Biomimetic Nano-Pine-Pollen Structure-Based Surface-Enhanced Raman Spectroscopy Sensing Platform for the Hypersensitive Detection of Toxicants: Cadmium and Amyloid

Abstract

In the field of surface-enhanced Raman scattering (SERS) sensors, biomimetic micro/nanostructures have been fabricated to improve sensing performance. In this study, we developed a biomimetic nano-pine-pollen nanostructure (NPP-NS)-based SERS sensing platform that enables the hypersensitive detection of toxicants, such as toxic heavy metal ions and amyloid-β oligomers. The secondary gold nanostructures of NPP-NS were formed on the silver nanostructure through a galvanic replacement reaction, which increased the surface area and created electromagnetic hotspots, enhancing the SERS responses. Specifically, NPP-NS exhibited the most effective SERS performance with an analytical enhancement factor of 3.86 × 1013. Through experimental analysis and computational simulations, NPP-NS was optimized as a SERS sensing platform. Additionally, the sensing performance of NPP-NS was consistently highly stable for several days without structural oxidative degradation, despite being in the harsh oxidation state, owing to the secondary gold nanostructure.

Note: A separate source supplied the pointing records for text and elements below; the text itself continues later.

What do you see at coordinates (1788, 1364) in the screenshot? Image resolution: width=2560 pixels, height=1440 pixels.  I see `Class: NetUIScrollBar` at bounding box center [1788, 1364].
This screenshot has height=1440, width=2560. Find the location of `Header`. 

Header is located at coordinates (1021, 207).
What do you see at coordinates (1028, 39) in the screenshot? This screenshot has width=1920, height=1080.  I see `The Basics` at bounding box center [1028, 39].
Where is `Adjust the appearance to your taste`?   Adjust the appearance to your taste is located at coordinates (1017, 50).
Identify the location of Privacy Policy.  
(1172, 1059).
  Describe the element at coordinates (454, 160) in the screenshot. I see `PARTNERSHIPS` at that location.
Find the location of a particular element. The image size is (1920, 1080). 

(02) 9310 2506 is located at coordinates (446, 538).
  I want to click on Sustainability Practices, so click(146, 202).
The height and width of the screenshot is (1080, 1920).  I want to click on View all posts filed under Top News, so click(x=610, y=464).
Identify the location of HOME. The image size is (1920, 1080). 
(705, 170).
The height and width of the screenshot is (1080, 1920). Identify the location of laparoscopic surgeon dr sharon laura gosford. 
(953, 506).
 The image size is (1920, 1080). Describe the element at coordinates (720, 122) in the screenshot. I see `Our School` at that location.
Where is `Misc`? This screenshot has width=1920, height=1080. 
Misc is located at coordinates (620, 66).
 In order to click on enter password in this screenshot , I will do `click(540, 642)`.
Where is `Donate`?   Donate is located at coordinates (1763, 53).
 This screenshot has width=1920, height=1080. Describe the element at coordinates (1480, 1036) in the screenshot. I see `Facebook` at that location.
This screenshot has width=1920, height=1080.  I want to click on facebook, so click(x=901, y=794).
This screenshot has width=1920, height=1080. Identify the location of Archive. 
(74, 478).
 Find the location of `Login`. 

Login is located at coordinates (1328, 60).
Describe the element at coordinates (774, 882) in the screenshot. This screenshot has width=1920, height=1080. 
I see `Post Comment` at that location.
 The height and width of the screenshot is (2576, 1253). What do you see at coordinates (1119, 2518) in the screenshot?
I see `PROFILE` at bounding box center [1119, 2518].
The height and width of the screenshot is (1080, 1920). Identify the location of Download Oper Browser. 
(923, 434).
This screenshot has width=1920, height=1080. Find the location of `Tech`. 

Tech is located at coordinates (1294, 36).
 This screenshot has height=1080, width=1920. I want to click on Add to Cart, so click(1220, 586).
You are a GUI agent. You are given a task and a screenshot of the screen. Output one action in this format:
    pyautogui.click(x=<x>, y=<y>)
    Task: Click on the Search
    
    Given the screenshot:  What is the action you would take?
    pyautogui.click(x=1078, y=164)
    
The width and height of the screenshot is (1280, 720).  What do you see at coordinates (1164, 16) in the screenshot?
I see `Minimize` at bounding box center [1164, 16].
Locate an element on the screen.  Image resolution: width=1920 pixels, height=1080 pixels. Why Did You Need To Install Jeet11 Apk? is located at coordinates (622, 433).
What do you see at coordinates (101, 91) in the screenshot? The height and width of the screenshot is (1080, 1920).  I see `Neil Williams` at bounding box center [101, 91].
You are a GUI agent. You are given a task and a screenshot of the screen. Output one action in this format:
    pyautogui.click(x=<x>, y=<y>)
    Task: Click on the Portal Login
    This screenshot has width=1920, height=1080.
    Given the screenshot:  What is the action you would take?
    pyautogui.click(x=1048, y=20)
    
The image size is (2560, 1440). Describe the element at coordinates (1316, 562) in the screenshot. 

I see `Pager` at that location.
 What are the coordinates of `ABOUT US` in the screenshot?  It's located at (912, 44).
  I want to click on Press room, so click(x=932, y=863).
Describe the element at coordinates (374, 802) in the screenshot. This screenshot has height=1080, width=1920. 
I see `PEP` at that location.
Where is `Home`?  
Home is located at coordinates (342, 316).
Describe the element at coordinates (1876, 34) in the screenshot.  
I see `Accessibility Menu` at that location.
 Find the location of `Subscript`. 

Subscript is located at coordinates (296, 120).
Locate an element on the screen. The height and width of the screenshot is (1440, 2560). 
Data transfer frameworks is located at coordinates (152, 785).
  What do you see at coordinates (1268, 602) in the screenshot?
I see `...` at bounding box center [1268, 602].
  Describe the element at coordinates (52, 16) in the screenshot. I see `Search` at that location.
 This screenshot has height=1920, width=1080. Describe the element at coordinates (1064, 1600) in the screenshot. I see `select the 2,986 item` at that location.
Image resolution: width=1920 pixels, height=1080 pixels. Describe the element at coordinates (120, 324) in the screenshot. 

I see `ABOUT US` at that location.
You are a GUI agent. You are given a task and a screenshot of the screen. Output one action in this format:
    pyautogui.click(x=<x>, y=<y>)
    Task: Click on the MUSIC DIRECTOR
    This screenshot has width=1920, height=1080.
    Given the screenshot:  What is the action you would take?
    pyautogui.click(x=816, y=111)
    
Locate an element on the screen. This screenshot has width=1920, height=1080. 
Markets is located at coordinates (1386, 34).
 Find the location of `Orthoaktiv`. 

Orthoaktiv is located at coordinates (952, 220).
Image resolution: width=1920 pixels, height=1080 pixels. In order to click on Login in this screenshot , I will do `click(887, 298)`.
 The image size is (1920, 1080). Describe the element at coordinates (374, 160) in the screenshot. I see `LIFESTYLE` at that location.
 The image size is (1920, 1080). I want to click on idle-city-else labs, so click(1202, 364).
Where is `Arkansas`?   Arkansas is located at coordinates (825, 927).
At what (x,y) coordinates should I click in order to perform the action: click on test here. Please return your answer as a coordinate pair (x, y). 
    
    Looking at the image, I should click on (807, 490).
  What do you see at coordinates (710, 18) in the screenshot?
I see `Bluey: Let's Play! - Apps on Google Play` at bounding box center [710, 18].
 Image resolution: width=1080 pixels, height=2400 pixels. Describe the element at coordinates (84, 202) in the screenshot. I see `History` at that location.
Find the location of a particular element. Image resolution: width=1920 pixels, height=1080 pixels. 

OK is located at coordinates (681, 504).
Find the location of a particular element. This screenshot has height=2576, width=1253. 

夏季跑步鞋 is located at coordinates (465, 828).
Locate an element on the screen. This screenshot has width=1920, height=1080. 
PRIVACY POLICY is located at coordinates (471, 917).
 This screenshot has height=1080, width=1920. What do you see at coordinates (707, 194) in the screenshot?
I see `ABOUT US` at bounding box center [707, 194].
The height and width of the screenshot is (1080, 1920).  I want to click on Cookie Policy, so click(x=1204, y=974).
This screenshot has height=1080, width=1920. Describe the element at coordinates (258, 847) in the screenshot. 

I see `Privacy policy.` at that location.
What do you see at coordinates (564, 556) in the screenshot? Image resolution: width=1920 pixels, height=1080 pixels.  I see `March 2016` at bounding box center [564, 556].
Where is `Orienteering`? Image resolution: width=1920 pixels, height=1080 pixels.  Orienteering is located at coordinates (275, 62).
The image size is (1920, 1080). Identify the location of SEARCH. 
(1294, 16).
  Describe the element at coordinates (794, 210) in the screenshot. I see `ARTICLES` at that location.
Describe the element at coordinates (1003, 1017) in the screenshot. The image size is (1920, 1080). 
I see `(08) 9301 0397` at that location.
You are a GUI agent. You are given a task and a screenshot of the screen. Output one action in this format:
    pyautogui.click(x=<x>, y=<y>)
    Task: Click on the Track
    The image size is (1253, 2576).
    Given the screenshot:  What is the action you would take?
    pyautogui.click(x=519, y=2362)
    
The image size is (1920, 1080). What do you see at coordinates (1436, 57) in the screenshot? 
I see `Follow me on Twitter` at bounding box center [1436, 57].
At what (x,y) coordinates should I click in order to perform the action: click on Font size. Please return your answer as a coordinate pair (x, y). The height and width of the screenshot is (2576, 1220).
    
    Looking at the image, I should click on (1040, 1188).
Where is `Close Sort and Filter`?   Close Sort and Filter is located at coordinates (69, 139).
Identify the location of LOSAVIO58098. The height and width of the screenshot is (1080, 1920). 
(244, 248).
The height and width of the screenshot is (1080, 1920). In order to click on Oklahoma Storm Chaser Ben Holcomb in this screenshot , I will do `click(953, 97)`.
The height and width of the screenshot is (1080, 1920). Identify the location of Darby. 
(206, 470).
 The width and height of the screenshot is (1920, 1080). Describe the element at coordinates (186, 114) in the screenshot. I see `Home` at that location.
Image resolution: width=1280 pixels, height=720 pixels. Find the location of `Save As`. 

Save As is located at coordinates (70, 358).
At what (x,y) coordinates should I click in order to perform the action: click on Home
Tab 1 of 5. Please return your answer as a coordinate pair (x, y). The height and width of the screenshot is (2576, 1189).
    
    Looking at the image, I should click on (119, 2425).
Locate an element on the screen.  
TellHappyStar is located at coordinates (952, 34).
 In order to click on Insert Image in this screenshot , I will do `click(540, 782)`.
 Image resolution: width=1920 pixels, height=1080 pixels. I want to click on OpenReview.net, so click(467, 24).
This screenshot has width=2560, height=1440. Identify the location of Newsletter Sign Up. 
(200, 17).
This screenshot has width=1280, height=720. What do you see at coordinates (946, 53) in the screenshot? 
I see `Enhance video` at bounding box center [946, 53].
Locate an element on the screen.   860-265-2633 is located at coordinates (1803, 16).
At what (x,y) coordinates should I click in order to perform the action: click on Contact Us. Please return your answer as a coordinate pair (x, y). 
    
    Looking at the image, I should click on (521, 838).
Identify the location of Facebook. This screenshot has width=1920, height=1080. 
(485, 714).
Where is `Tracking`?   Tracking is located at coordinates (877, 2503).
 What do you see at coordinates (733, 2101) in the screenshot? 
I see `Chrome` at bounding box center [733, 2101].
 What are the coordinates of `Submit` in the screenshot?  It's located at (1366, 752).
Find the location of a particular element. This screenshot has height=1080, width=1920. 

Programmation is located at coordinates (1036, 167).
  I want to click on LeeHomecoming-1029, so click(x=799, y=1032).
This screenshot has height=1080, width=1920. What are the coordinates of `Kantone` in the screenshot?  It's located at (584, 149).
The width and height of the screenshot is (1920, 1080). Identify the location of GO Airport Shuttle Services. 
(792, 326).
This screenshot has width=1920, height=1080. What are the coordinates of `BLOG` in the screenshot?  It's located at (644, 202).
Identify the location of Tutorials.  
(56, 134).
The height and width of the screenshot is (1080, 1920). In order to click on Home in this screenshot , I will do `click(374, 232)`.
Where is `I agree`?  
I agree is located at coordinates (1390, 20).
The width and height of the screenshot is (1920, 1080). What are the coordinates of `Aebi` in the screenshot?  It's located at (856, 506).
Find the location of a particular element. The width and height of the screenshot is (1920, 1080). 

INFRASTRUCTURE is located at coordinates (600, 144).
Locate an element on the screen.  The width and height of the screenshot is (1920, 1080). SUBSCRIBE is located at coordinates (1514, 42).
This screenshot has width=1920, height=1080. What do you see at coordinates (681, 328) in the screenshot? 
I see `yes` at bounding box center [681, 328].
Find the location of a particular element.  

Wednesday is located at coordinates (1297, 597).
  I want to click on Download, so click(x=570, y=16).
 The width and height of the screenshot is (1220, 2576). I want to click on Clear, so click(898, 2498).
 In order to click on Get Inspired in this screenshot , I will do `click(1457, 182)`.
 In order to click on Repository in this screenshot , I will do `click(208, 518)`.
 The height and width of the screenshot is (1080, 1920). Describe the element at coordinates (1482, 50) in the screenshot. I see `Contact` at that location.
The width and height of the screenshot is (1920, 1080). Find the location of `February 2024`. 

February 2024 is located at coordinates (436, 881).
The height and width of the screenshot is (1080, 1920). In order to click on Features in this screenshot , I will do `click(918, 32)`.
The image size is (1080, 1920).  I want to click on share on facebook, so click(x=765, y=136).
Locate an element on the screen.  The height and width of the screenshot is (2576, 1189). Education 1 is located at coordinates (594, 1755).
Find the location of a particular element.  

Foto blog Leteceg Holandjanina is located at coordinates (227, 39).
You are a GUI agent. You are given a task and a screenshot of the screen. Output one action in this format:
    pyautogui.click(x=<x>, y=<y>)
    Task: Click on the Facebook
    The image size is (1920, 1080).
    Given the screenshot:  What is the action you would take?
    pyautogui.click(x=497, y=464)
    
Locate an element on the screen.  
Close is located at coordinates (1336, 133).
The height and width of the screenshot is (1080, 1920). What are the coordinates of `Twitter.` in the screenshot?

Moreover, we utilized the NPP-NS SERS sensor for biosensor applications capable of detecting toxicants, such as cadmium ions and amyloid-β oligomers with a detection limit of up to 10 pM, in drinking water and human plasma samples, respectively. As a pilot study, the biomimetic NPP-NS could be used as a hypersensitive SERS sensing platform to detect other biological and chemical toxicants.